What to work on =
From the entries below, please output exactly the lines starting at the one containing "2018 Квітень (318, 2021)" and ending at the one containing "2015 Лютий (314, 1321)", both included.

Input for this task =
════════════════

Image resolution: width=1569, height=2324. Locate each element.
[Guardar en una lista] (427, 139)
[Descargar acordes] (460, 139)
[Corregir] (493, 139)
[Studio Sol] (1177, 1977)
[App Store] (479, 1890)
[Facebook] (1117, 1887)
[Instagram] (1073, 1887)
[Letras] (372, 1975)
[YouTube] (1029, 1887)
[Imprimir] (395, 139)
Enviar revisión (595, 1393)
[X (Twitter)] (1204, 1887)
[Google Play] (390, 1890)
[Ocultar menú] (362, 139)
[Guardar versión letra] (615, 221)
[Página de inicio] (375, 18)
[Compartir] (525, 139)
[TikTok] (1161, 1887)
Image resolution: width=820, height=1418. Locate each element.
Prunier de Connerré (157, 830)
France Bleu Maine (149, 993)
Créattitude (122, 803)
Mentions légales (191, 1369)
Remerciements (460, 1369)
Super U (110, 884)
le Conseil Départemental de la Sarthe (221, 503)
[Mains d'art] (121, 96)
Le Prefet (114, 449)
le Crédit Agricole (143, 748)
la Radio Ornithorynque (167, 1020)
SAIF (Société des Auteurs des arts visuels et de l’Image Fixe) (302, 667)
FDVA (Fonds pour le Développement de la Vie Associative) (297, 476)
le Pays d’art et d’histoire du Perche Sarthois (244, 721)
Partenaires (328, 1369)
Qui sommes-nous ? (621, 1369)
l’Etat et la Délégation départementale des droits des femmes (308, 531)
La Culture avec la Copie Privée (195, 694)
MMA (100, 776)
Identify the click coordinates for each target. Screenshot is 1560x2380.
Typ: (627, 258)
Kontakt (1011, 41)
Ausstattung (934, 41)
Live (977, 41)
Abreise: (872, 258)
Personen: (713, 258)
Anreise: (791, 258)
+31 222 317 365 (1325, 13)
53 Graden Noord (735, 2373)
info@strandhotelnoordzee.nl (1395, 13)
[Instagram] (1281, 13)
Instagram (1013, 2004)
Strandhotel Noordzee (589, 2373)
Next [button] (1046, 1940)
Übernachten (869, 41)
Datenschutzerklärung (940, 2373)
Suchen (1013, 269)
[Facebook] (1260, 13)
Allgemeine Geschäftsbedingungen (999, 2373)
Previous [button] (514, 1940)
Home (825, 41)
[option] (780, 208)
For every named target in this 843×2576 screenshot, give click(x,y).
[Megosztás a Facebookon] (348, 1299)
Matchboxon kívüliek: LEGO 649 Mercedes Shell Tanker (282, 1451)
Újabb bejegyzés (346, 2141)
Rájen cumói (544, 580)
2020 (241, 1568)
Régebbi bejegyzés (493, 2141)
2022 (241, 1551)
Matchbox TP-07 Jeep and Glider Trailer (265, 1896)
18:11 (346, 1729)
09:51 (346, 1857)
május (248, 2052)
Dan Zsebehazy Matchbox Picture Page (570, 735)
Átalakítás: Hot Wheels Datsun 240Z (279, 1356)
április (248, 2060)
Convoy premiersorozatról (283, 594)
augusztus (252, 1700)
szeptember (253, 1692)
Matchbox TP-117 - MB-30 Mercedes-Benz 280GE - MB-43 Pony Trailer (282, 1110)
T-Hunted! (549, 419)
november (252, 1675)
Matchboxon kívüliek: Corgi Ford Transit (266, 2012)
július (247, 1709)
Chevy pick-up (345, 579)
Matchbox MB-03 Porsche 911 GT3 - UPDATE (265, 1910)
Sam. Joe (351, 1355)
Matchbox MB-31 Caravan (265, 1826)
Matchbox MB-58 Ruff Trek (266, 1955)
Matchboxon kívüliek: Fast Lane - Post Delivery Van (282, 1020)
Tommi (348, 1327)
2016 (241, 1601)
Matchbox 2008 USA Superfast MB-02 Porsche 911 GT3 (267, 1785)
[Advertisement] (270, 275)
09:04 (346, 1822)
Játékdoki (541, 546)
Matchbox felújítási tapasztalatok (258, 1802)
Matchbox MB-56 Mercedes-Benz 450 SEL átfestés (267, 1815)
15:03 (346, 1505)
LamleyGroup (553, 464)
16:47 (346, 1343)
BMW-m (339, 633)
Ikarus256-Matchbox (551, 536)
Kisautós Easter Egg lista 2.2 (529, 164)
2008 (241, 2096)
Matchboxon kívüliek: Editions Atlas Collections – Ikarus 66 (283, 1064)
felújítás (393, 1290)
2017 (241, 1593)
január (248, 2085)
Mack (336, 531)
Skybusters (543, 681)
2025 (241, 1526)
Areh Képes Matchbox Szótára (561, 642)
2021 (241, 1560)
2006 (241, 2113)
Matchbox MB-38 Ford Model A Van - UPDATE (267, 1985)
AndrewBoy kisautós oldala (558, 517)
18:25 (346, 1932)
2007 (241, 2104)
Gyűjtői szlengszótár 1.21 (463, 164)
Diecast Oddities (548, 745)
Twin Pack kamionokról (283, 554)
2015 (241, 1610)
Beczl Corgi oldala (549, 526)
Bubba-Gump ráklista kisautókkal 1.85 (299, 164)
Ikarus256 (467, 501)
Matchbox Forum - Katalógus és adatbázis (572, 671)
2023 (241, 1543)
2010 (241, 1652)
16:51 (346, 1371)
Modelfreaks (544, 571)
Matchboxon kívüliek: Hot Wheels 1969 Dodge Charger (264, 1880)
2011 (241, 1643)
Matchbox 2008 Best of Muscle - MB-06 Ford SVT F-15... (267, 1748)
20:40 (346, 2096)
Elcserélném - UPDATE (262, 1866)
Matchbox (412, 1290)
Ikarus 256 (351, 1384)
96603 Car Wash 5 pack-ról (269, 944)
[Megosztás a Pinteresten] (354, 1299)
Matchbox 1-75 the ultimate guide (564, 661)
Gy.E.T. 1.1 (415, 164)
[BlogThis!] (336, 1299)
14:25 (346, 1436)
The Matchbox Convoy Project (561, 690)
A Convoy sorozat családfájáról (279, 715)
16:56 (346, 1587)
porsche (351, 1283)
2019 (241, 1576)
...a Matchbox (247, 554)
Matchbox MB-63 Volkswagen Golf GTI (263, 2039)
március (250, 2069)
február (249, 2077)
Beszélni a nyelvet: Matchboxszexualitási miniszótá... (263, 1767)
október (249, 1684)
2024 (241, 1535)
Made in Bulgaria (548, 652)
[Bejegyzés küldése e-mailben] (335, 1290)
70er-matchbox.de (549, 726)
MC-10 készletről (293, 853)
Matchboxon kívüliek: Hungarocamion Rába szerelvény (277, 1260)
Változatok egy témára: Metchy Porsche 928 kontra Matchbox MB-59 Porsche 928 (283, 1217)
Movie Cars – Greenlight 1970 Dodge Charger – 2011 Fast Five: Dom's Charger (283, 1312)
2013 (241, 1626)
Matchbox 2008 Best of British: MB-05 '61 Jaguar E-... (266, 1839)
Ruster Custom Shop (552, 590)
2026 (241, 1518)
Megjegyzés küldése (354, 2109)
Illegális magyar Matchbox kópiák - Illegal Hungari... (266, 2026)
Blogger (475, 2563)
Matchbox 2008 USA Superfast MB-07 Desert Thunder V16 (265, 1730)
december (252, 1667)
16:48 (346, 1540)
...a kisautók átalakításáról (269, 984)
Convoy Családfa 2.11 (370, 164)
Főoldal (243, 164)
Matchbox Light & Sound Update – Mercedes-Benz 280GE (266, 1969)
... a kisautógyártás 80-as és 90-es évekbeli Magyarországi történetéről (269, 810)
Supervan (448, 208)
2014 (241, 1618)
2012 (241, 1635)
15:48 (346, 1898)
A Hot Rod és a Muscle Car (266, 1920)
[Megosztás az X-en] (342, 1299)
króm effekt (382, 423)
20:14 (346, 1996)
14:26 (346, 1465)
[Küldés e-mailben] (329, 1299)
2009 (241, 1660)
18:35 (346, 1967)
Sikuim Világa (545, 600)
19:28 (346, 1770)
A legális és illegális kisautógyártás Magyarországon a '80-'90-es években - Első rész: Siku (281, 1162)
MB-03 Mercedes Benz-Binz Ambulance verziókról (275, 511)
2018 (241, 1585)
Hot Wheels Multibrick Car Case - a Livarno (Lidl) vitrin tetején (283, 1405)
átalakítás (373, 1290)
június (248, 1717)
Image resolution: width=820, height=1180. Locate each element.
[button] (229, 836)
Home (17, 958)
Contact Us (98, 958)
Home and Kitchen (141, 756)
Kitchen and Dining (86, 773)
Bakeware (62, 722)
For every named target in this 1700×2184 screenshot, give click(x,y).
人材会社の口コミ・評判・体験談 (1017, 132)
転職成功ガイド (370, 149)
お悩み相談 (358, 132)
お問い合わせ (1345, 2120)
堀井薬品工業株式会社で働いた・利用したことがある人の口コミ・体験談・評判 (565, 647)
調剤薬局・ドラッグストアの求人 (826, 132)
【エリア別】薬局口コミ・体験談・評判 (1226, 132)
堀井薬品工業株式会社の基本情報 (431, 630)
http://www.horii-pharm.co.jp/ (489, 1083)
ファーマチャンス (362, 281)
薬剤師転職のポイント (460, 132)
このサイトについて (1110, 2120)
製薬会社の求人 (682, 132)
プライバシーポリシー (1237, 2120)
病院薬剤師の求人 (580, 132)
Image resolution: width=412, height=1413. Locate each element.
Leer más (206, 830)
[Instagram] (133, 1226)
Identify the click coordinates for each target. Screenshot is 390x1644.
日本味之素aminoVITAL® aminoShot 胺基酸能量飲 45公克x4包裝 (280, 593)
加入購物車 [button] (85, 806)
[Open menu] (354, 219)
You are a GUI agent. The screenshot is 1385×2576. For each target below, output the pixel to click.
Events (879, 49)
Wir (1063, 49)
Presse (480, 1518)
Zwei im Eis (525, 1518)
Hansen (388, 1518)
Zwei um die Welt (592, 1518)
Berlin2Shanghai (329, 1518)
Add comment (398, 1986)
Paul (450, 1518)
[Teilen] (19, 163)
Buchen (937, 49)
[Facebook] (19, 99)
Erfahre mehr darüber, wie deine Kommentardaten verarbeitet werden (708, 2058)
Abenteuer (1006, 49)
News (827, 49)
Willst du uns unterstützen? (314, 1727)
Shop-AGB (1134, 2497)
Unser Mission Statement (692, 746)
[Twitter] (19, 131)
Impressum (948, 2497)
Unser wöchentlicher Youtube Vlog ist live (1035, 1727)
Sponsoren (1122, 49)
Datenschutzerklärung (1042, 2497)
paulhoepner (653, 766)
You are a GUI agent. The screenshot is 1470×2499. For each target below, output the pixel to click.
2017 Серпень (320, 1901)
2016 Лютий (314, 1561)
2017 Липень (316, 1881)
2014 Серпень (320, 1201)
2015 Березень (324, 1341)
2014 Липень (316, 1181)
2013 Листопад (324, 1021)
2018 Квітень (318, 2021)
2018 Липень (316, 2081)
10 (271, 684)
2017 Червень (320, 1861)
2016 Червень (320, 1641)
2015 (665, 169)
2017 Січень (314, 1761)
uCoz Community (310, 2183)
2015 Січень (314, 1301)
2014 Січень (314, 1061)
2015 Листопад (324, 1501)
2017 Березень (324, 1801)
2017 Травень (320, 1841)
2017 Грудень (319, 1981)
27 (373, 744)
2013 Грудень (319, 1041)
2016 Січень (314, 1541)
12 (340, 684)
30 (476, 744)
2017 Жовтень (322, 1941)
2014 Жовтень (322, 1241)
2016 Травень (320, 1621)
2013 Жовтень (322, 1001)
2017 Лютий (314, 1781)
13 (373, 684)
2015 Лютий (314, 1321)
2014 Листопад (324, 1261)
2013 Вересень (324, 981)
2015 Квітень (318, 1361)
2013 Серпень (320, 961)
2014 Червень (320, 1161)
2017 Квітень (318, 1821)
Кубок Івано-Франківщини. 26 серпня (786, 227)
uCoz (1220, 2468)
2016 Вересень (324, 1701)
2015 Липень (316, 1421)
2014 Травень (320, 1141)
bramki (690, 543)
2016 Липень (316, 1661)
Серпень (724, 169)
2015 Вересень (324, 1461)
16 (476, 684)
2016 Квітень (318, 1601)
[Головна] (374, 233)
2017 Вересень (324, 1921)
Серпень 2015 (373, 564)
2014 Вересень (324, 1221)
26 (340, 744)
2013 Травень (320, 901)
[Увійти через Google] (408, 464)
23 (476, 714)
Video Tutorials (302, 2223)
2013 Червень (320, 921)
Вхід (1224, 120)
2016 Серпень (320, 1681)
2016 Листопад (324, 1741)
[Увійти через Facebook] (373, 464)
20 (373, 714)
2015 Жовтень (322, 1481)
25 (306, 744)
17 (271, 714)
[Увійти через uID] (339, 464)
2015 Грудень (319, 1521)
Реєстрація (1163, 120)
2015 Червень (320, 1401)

════════════════

Result for this task =
2018 Квітень (318, 2021)
2018 Липень (316, 2081)
10 (271, 684)
2017 Червень (320, 1861)
2016 Червень (320, 1641)
2015 (665, 169)
2017 Січень (314, 1761)
uCoz Community (310, 2183)
2015 Січень (314, 1301)
2014 Січень (314, 1061)
2015 Листопад (324, 1501)
2017 Березень (324, 1801)
2017 Травень (320, 1841)
2017 Грудень (319, 1981)
27 (373, 744)
2013 Грудень (319, 1041)
2016 Січень (314, 1541)
12 (340, 684)
30 (476, 744)
2017 Жовтень (322, 1941)
2014 Жовтень (322, 1241)
2016 Травень (320, 1621)
2013 Жовтень (322, 1001)
2017 Лютий (314, 1781)
13 (373, 684)
2015 Лютий (314, 1321)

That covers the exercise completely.